Episode Details

This is part two of a two-part special edition that was recorded at the 2019 Cyber Florida Conference. In the first part, a panel of cybersecurity experts discussed “Cybersecurity and the C-Suite,” while the second part discusses partnerships and opportunities that bridge the gap for qualified cybersecurity personnel and our interconnected cyber ecosystem. The panel was moderated by Sprint’s Chief Information Security Officer Mark Clancy. On the panel sat three cybersecurity professionals who have years of expertise: Diane Janosek, Commandant of NSA's National Cryptologic School; Andy Zolper, SVP, CISO, and Head of Technology at Raymond James Financial; and Terry Roberts, CEO and Founder of WhiteHawk, Inc. (To learn more about Janosek, Zolper, and Roberts, listen to the The No Password Required Podcast episode titled “Cybersecurity in the C-Suite.”)

This No Password Required episode began with the question, “What can the big guy do to help the small guy?” and panelists discussed the role of large corporations and technology service providers. Often small-to-mid-sized organizations are understaffed when it comes to their IT department and/or they are solely reliant on external providers for their security. Many larger organizations and service providers are making the investment to provide advanced security protocols because it impacts their products and, for some, it gives them a competitive edge in the marketplace. Larger corporations and service providers are carrying the responsibility of protecting smaller organizations, but it is a symbiotic relationship. Smaller organizations must do their part to have good cyber hygiene and understand their risks and their roles in preventing those risks.

Motivating smaller organizations to have a proactive cyber culture is often dependent on two things: communication and risk. A panelist emphasizes that the success of motivation revolves around language. The key to communicating with C-level executives and business stakeholders is to provide information as it relates to them, using their industry-specific lingo, demonstrating their profit and loss potentials, and illustrating how it impacts their community. By answering “how can we partner in a way that shows that we want to mitigate risks to a point that we’re a stronger business partner” can solve some of the gaps in cybersecurity. “Don’t wait for someone to offer, ask,” is the advice of Andy Zolper when it comes to mitigating risks.

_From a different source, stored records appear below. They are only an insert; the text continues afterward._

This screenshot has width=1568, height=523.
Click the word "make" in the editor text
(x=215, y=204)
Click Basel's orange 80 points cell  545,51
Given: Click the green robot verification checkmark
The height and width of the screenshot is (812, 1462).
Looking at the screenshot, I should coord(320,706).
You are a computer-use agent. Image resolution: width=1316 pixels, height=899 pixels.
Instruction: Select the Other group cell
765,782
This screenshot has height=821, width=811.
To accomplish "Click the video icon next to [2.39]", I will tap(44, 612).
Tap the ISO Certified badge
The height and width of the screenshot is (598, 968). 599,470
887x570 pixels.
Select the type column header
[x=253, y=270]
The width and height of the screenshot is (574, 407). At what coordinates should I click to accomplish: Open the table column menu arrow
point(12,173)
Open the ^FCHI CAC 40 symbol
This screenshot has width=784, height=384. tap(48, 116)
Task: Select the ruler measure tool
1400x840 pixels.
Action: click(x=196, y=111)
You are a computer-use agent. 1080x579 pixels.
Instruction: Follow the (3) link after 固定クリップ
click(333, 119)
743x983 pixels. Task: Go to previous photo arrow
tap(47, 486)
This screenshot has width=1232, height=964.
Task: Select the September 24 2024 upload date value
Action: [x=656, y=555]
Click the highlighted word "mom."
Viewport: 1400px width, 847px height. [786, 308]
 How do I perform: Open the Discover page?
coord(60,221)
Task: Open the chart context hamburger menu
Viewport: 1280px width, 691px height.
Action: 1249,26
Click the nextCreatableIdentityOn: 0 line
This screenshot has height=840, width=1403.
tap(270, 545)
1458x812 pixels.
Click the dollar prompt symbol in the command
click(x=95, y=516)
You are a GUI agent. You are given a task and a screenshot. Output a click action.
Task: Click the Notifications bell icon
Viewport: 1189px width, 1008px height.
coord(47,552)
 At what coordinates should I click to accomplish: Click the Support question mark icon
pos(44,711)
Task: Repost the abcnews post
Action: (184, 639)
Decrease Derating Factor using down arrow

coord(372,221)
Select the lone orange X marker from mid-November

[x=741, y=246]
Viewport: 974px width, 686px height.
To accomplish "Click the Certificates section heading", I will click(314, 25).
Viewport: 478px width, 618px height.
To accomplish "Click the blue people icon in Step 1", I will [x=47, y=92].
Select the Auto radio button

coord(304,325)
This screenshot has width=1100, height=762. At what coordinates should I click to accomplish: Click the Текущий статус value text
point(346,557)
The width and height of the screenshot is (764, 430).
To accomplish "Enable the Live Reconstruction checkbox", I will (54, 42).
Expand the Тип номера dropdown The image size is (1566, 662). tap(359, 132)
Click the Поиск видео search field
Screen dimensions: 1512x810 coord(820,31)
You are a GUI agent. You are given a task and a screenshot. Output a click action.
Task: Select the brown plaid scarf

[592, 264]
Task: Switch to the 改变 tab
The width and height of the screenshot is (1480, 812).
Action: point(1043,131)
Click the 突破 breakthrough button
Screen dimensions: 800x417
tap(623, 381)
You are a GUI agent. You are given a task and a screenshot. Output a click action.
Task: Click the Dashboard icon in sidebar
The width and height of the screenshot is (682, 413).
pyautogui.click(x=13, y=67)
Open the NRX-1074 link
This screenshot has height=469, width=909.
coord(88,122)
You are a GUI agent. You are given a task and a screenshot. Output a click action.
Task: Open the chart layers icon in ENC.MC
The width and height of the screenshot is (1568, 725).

Mark Clancy asked the panel, “How do you cyberize the CEO?” Cyberizing the CEO often begins with a review of their cybersecurity risk profile. By mapping risks to reputation and quantifying revenue to business impact can be the necessary wake-up call. “Cyberizing” was a phrase coined in part 1 of this series that is interpreted as educating/training C-level professionals to understand their company’s tech, their role in cybersecurity and operations, and their leadership in corporate cyber culture. “Cyberizing” encourages insight that helps build an adequate IT team or relationship with technology service providers. Cyberizing naturally encourages investing in employees as the greatest assets. It holds the belief that employees are responsible for maintaining good cyber hygiene, managing customer and partner relationships, and evolving with technology.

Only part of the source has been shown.